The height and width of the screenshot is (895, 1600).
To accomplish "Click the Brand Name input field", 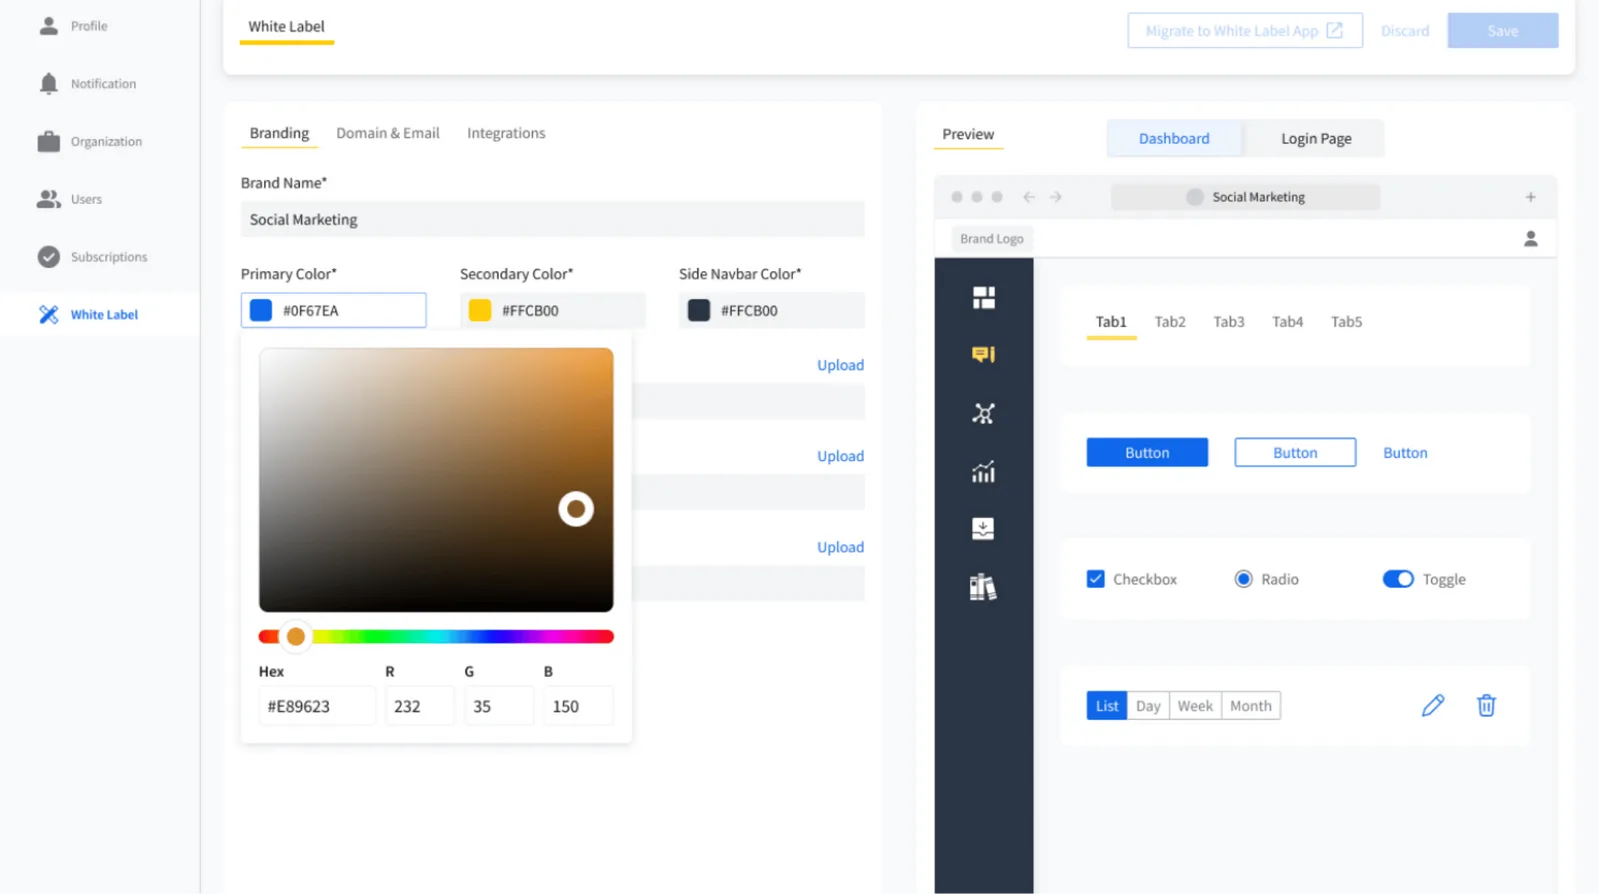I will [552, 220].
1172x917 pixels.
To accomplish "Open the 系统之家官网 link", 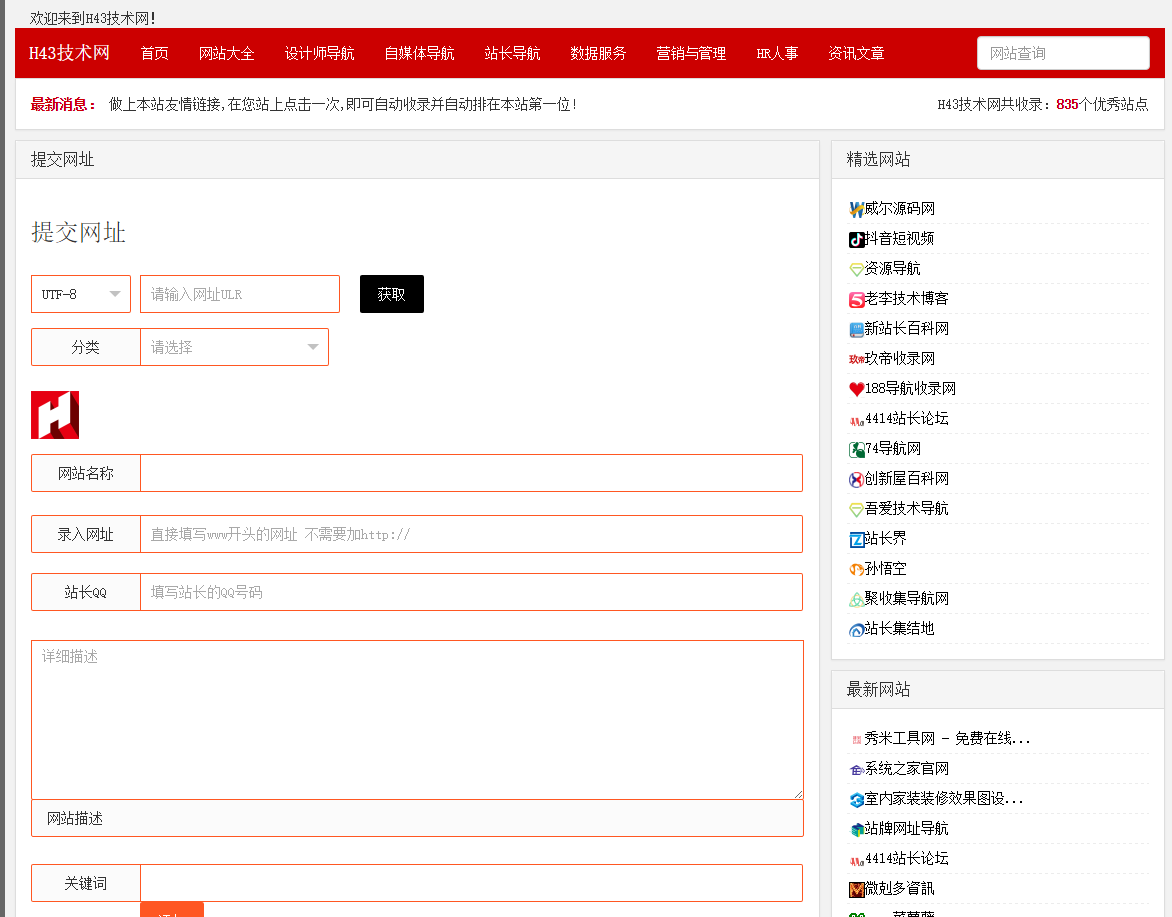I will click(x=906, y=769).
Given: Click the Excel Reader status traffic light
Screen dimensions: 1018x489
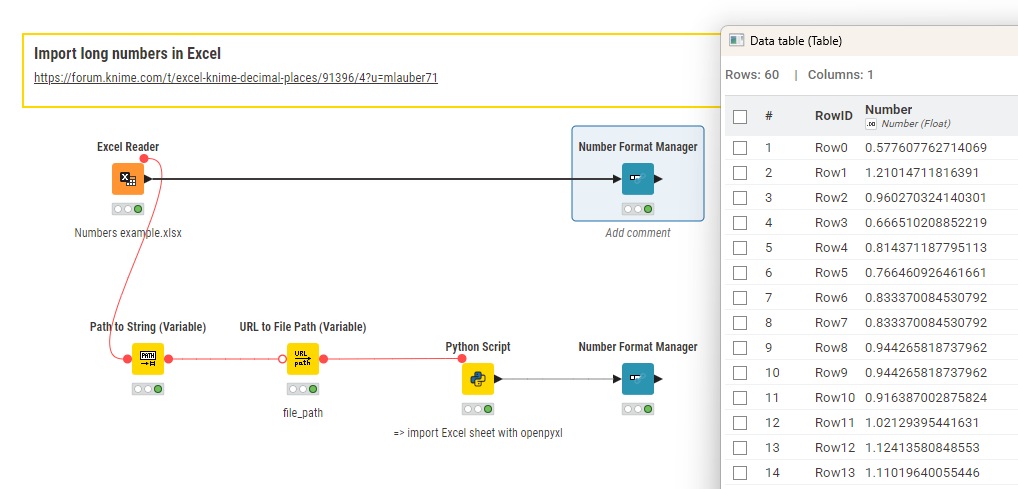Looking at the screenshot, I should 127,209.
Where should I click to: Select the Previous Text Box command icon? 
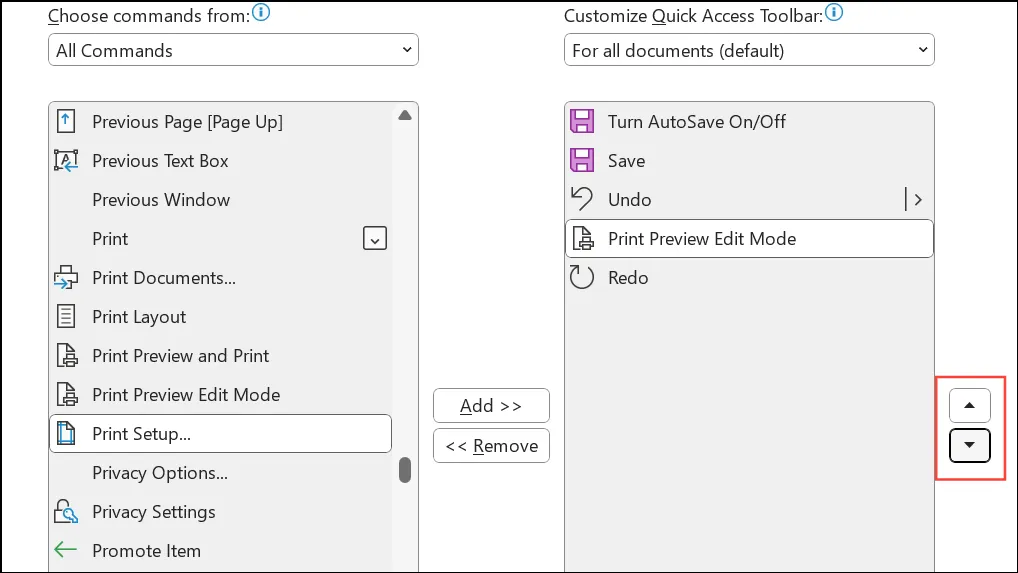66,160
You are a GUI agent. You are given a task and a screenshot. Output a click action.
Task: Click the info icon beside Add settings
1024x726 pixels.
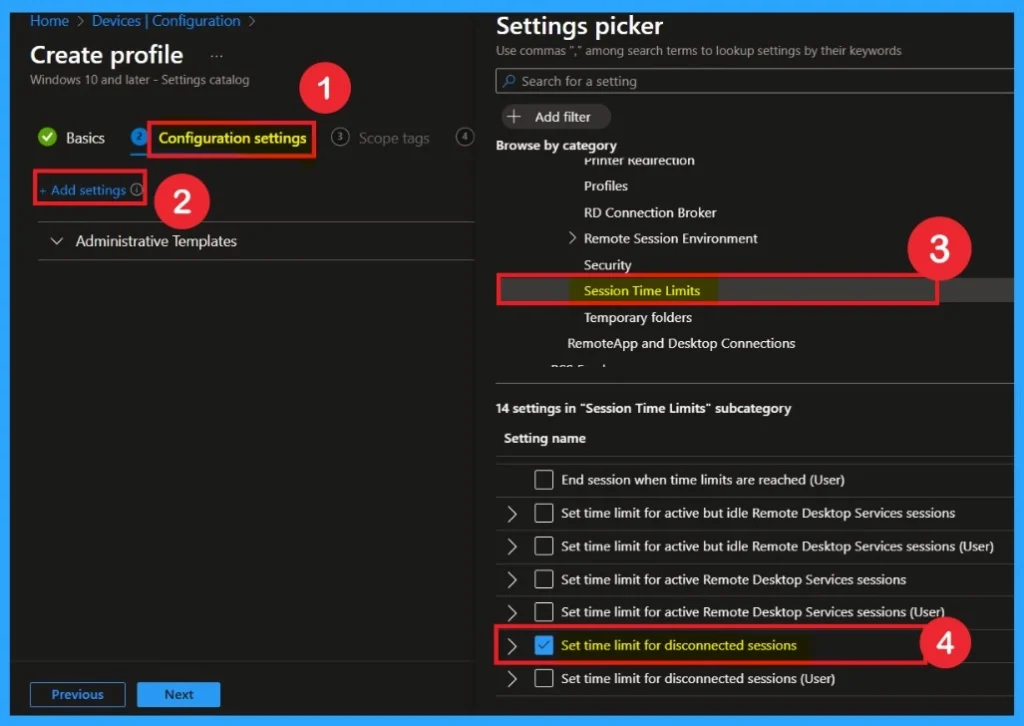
****
**How to complete this task**
What are the lines from the one containing "Task: Click the info icon beside Add settings" through the end of the records? Write them out exactly, leaving out the pictures.

**Solution for this task**
Task: Click the info icon beside Add settings
1024x726 pixels.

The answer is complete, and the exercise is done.